Na última terça-feira (30), a Justiça do Trabalho julgou procedente, em primeira instância, o pedido da Seção Sindical Agroindústria de Alimentos para que a Embrapa retome o fornecimento do serviço de transporte para os empregados dessa unidade da mesma forma como era realizado até a sua suspensão.

De acordo a sentença, a juíza Alessandra Rocha Magalhães não aceitou o argumento da Embrapa de que o ACT 2017-2018 estabelece que a continuidade do serviço de transporte depende de disponibilidade financeira da empresa e deu um prazo de 30 para o retorno desse serviço, sob pena de pagamento de multa diária de R$ 1.800,00, caso a decisão seja descumprida. A juíza complementou que "a falta de disponibilidade financeira para suspensão do serviço, conforme a redação do ACT 2017-2018, não foi comprovada de maneira eficaz pela Embrapa".

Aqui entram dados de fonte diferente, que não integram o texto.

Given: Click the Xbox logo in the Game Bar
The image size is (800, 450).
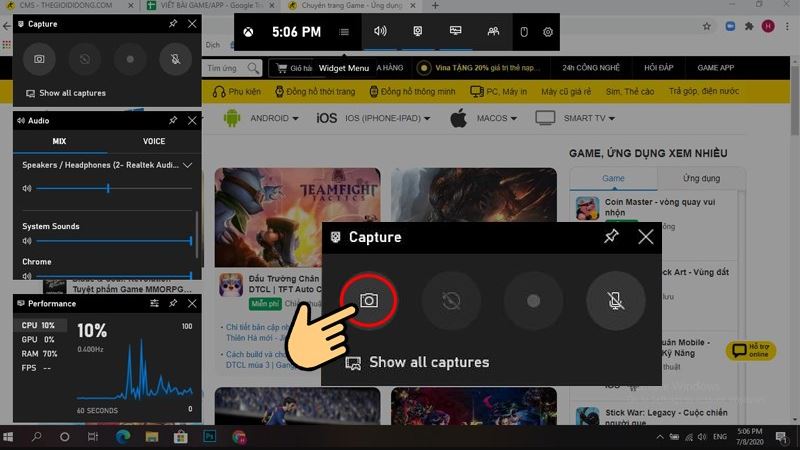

A magistrada alegou que o Acordo Coletivo 2017-2018, negociado com a mediação do Tribunal Superior do Trabalho, não contraria, de forma alguma, a Norma Interna da empresa para o fornecimento de transporte coletivo para os empregados, o que reforça o dever da empresa de cumprir com a prestação do serviço de transporte até quando perdurar a vigência desse ACT.

Para Davi Regis de Oliveira, Secretário-Geral da Seção Sindical, “decisões de primeira instância podem ser confirmadas pela segunda instancia. Ainda mais quando envolve o cumprimento de ACT. A gente tem a confiança de que a segunda instância manterá essa decisão”.